**Your assignment**
Below are the records to transcribe exactly; do not include any images.

--

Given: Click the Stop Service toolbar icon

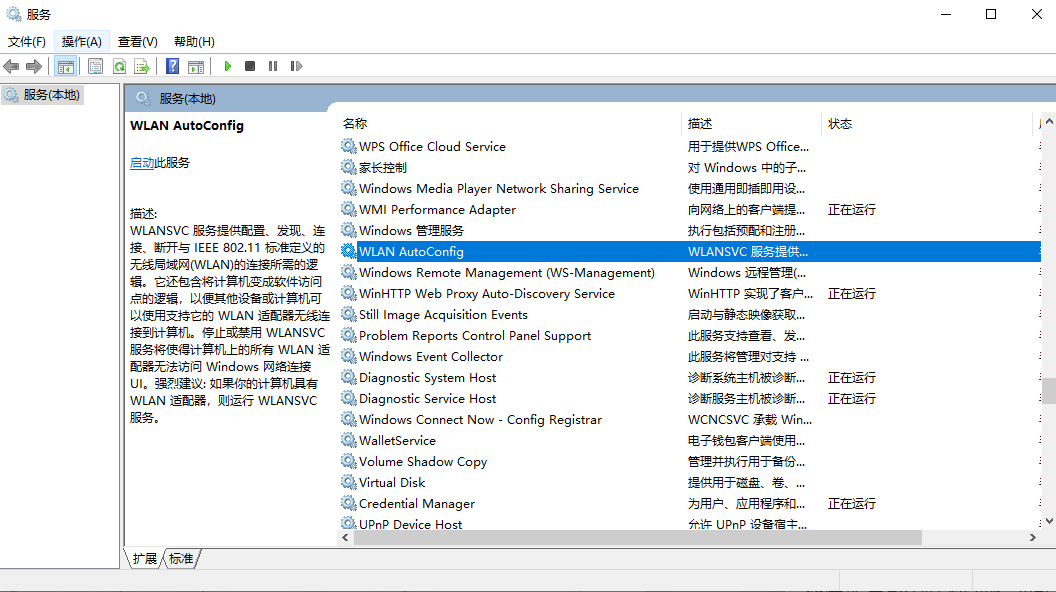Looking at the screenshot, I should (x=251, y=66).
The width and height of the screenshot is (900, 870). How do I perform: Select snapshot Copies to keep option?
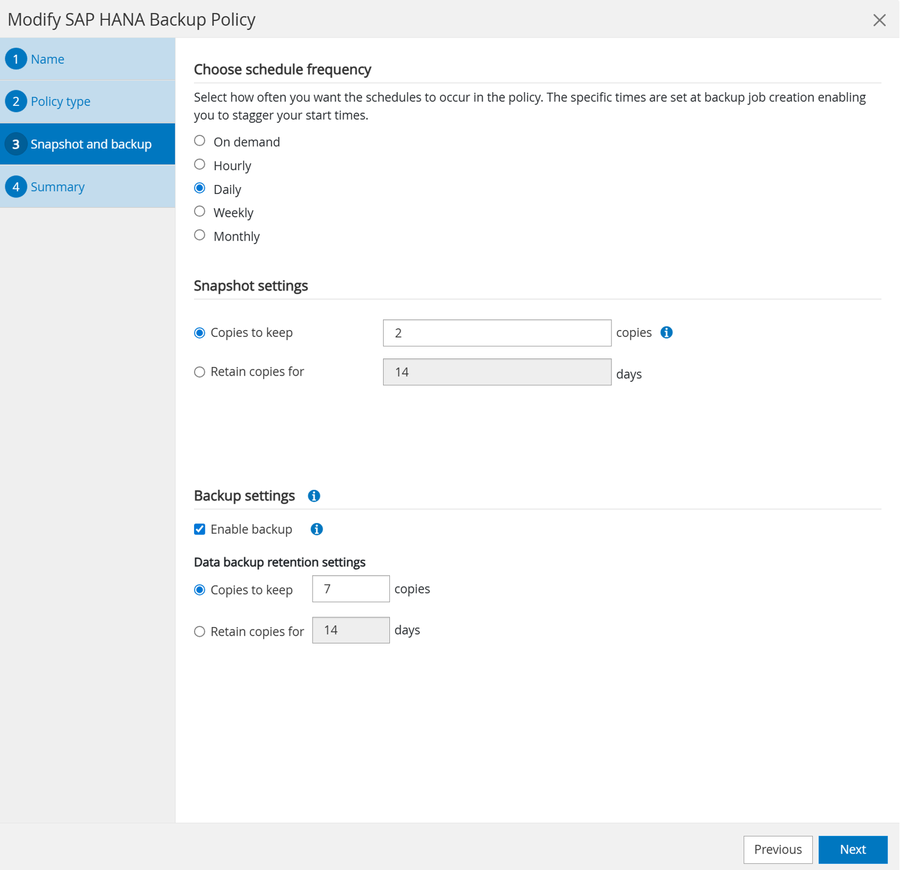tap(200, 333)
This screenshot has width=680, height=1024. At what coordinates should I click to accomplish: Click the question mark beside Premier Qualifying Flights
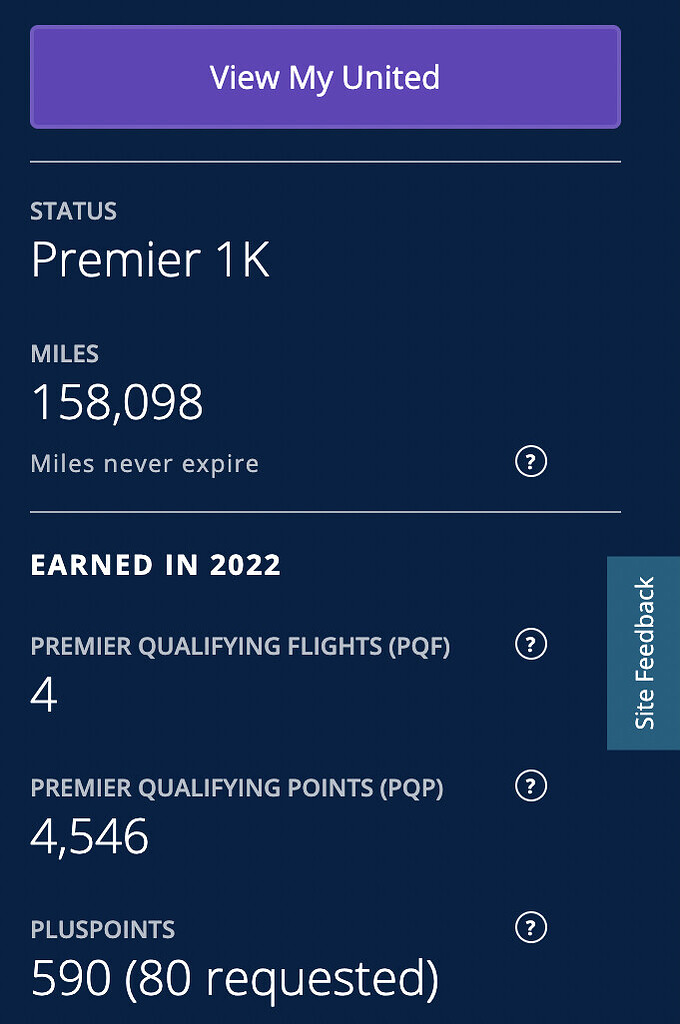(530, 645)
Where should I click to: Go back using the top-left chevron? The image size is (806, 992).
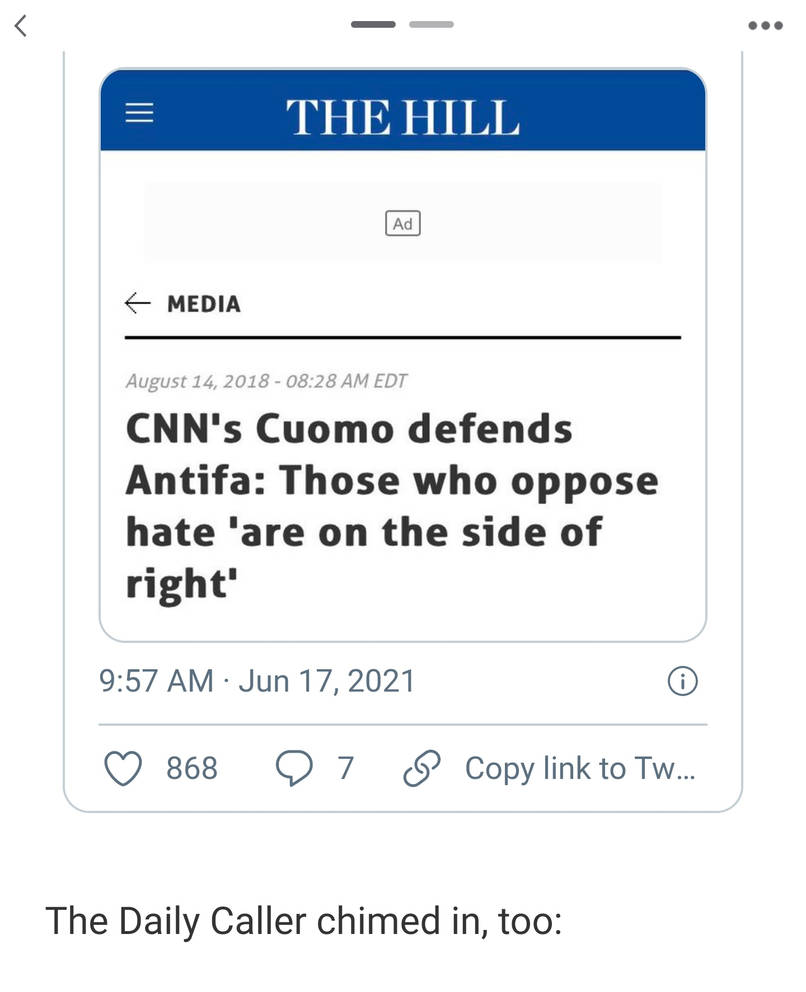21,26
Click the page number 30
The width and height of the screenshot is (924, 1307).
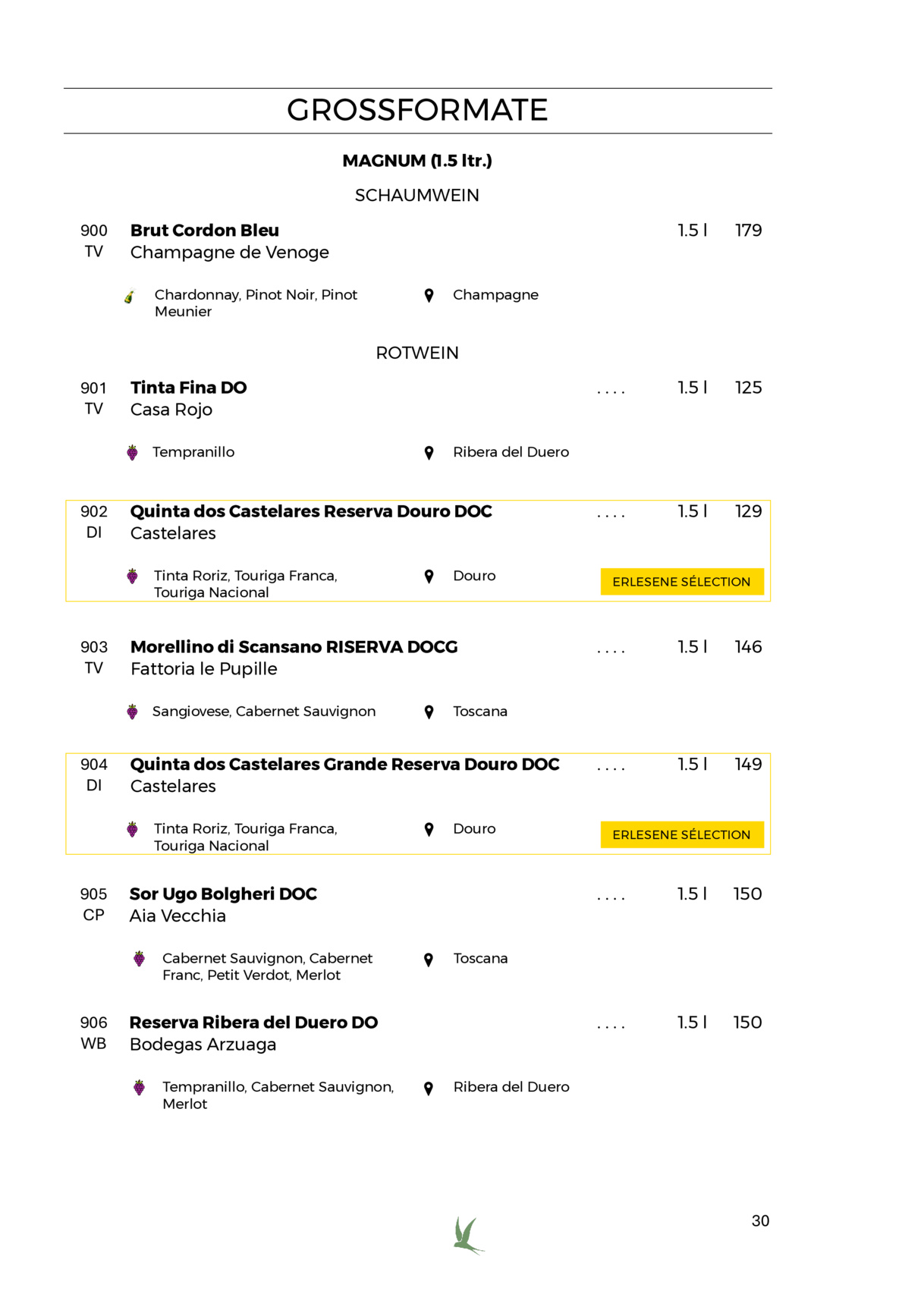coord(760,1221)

--

**Worked solution**
Given: Click the Stop Service toolbar icon

Looking at the screenshot, I should (x=251, y=66).
The width and height of the screenshot is (900, 870). How do I perform: Select snapshot Copies to keep option?
tap(200, 333)
This screenshot has width=680, height=1024. At what coordinates should I click to accomplish: Click the question mark beside Premier Qualifying Flights
(530, 645)
Where should I click to: Go back using the top-left chevron? The image size is (806, 992).
21,26
Click the page number 30
The width and height of the screenshot is (924, 1307).
coord(760,1221)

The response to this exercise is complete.